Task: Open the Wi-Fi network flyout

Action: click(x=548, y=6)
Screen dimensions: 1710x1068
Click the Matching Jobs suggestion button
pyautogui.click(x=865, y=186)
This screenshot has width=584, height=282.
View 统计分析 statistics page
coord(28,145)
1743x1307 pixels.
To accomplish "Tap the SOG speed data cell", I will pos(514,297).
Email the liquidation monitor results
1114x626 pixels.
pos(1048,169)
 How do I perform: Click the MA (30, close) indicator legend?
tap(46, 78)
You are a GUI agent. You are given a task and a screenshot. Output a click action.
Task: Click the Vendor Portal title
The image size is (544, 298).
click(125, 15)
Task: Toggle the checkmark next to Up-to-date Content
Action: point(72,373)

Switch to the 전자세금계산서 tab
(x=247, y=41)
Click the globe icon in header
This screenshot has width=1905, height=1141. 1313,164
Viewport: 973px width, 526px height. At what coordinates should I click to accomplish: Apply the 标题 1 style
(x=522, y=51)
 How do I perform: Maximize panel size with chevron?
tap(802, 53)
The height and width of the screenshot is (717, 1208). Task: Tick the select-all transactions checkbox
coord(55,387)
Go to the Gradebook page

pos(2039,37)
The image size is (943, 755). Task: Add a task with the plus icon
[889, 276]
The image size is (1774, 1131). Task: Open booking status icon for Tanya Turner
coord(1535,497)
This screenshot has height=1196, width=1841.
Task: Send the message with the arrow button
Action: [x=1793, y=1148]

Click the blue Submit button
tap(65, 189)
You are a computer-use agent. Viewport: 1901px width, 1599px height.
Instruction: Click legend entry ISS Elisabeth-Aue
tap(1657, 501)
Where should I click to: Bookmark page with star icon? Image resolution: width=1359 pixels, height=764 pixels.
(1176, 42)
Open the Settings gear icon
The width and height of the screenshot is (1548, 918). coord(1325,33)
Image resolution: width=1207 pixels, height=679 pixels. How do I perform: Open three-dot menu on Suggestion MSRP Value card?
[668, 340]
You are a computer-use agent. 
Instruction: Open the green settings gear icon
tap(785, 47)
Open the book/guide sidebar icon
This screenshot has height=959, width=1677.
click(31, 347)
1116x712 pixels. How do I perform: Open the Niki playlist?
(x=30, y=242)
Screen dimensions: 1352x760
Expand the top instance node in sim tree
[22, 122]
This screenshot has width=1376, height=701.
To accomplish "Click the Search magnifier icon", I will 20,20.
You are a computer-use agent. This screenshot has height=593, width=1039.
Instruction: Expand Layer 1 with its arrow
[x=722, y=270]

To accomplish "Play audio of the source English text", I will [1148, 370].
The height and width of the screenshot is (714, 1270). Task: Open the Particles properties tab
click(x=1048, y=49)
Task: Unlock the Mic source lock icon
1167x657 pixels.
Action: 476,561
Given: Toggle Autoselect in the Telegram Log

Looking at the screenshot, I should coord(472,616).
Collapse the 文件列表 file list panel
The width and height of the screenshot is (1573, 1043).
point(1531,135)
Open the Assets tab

ABOUT THIS EXERCISE: Extract, from the listing above, every line where the string "source" occurs.

SOLUTION FOR THIS PROBLEM:
To accomplish "Play audio of the source English text", I will [1148, 370].
Task: Unlock the Mic source lock icon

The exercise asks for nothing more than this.